Passage for review:
== == ==

Gunthardt was pressed on the flaws in Graf's famed forehand after it had let her down a lot in the final against Sanchez at the Roland Garros. "If you want to get really technical, she has a tendency to jump about a lot. And when she's in the air and jumps straight up and the ball happens to bounce just a touch wrong, her timing is off. Because it's like Fred Flintstone - if you're in the air, you can't move. You're not going anywhere."

The Graf backhand can also be problematic. It is the side opponents generally hit to, and Graf nearly always responds with a sliced return. It is a great backhand slice all right - often cited as one of the best of its kind in the history of the women's game - but there are times when something hit flat or with top-spin is called for, and it doesn't happen.

Pam Shriver remembers beating Graf a few years ago "by going a ton on her backhand". She puts it in perspective, though. "You can find fault in any champion. If only Borg had had a better volley, if only McEnroe had had a more even temperament. I would not, for example, have wanted to see Steffi improve the backhand at the expense of the forehand. She has a shot there that people fear. It has a strangling effect on opponents. And it's amazing how you can improve in one area and then lose it in another." No player is perfect, and if Graf is slightly more imperfect than the few others who can match her achievements, then she retains the distinctiveness to ensure a place in the pantheon.

== == ==

Tasks to perform:
1. Repeat word for word the part of the passage on Steffi Graf's game starting with "Pam Shriver remembers" and going on through "in the pantheon.".
2. Carry on the passage on Steffi Graf's game from the point where it stops.

Stored dataset items:
== == ==

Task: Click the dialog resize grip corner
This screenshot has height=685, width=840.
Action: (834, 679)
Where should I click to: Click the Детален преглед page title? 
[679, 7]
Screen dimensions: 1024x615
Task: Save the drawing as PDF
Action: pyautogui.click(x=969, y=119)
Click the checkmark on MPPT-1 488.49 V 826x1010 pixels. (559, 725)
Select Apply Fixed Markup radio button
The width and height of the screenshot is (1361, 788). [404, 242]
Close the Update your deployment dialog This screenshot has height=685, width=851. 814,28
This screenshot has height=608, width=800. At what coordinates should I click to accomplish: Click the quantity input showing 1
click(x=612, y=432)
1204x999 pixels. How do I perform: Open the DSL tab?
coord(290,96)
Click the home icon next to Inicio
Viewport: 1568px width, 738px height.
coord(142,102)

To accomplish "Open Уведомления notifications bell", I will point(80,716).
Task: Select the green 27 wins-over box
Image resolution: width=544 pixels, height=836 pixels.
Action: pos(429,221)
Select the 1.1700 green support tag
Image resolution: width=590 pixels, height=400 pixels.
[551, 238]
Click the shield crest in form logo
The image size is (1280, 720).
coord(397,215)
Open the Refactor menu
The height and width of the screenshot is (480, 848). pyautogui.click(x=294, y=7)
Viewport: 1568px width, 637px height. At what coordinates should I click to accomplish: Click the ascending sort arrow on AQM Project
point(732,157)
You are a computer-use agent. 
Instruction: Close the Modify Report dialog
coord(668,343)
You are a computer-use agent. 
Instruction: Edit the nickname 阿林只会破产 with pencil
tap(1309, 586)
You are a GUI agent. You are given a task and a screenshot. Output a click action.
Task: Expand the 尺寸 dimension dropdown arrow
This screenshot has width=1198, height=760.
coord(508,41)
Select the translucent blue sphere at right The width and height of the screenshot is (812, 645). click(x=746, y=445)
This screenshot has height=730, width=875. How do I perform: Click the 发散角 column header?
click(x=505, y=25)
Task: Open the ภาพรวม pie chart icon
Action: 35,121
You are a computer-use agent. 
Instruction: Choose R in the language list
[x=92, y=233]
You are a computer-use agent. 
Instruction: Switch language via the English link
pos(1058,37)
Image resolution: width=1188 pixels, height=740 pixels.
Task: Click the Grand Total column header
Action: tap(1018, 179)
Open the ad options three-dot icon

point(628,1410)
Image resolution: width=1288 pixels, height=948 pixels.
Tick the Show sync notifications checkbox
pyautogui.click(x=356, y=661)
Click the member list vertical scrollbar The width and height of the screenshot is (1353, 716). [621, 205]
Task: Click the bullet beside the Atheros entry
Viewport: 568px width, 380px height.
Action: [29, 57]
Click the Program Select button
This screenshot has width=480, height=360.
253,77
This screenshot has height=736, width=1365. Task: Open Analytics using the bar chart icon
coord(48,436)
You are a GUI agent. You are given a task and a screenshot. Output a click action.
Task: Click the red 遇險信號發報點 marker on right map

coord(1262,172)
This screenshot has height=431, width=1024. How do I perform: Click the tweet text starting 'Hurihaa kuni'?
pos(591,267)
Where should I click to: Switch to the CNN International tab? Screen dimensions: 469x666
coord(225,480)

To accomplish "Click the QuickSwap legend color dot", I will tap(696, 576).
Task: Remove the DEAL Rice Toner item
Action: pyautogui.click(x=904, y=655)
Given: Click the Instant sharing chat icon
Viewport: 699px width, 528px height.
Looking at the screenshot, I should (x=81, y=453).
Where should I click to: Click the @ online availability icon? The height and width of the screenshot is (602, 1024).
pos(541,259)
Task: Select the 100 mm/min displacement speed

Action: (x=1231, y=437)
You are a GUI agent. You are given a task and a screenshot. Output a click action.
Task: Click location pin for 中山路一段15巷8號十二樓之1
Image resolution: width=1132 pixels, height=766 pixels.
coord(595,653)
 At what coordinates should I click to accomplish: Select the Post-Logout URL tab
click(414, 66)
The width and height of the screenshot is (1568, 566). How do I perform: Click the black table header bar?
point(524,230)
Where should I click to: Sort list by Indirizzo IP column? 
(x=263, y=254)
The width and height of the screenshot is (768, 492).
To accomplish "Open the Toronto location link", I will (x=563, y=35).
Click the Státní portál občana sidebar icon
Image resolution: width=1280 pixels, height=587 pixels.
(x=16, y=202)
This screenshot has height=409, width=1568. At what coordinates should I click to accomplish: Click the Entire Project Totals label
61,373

== == ==

Solved tasks:
1.
Pam Shriver remembers beating Graf a few years ago "by going a ton on her backhand". She puts it in perspective, though. "You can find fault in any champion. If only Borg had had a better volley, if only McEnroe had had a more even temperament. I would not, for example, have wanted to see Steffi improve the backhand at the expense of the forehand. She has a shot there that people fear. It has a strangling effect on opponents. And it's amazing how you can improve in one area and then lose it in another." No player is perfect, and if Graf is slightly more imperfect than the few others who can match her achievements, then she retains the distinctiveness to ensure a place in the pantheon.

2.
Not that she seems very interested in immortality. She has only two more Grand Slam titles to go to equal the 18 won by both Navratilova and Evert, yet when this was pointed out to her after the French Open, she professed to be quite unaware of it. Navratilova's "sense of history" - never worn very lightly - is something Graf does not lay claim to. She knows that it would sound false for her to start invoking the spirit of Helen Wills Moody.

Shriver thinks Graf may not be around for more than another two or three years, adding that it would be nice from the point of view of the women's game if it were longer. And with the return of Monica Seles on the horizon, you can see the need for someone to provide decent competition for her.

But Graf does not involve herself much in the cause of women's tennis - the legacy of her shyness and an upbringing which discouraged self-promotion. To Graf, celebrity is an unfortunate by-product of success. "I will never be used to it," she says. And then there is all that small talk. "She'll do it," Stubbs says, "but she's not really interested in superficialities." Graf only sees tennis for what it is - the pleasure of competition and hitting a ball - while Navratilova seemed to glimpse destiny when she drew back her racket.

Listening to Rennae Stubbs struggling to find better words than "extraordinarily nice" to describe her friend, it becomes clear that the level on which Graf operates best is the personal. She belongs to nobody except herself, her family and friends. Her family, especially, which was why the scandal that broke in the wake of her father's alleged affair with a model five years ago had such a profound effect on her and nearly drove her to give up the game.

There is also her boyfriend: Michael Bartels, a racing driver like Graf's brother Michael, the man with whom she has just bought an apartment in Heidelberg to go with that in Boca Raton, Florida, and the loft in New York's SoHo. It's good for Steffi, people say, to have her own place in Germany other than the parental home in Bruhl. It's helped make her more independent.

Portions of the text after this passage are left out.